Lankford: The PBM piece is a piece that we brought up over and over and over again. This committee has spoken out on [it]. That bill has not been brought to the floor. It is a bipartisan solution to be able to deal with at least some of the PBM issues that are out there, to be able to try to give not just prices on ten drugs that the federal government selects, but to give greater competition on thousands of drugs that are out there. And so I think the solution doesn’t need to be doing price fixing on ten drugs, it needs to be how do we get greater competition for all drugs that are out there and to be able to push back on that. So let me let me just ask a couple of questions. Mrs. Axelsen, you brought this up several times on the issue of local pharmacies, of access points, and of also this issue about the PBMs. What is it that needs to be done specifically on the PBMs to try to bring down prices and increase competition for not only pharmacies, but for access for drugs in particularly to consumers?

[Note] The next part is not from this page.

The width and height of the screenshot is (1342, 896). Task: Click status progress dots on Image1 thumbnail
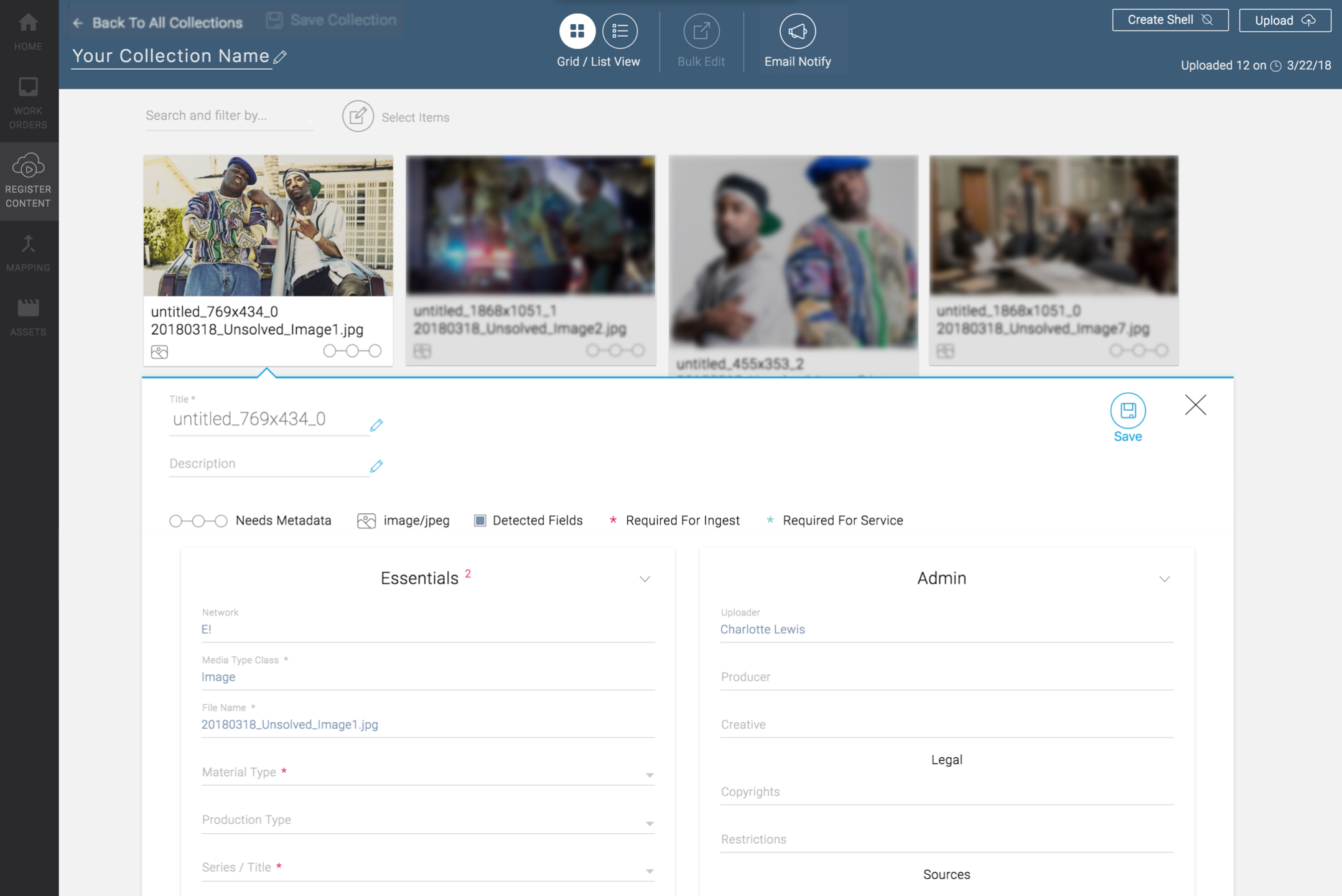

Axelsen: I think a number of these policy reforms already are under consideration, but it’s ensuring that the significant discounts that are offered on these medicines are passed through in some way to reducing the cost sharing for patients. When a drug company goes to get access for a medicine, the incentives are not in place for a cheap drug to get access. A drug with a high list price and a big rebate is what can get access on a formulary. And those rebates are not always passed through to the patient at point of sale. They may reduce the premiums, but they don’t necessarily reduce the cost of the drug for that patient.

LankfordAnd it’s been our frustration that we’ve not been able get that PBM bill to the floor actually. And it’s something that we’ve got to actually get a real vote on, to be able to move this out of this committee and actually to be able to get that moving, because there are a lot of our independent pharmacies and quite frankly, every single consumer, that will benefit from action on that.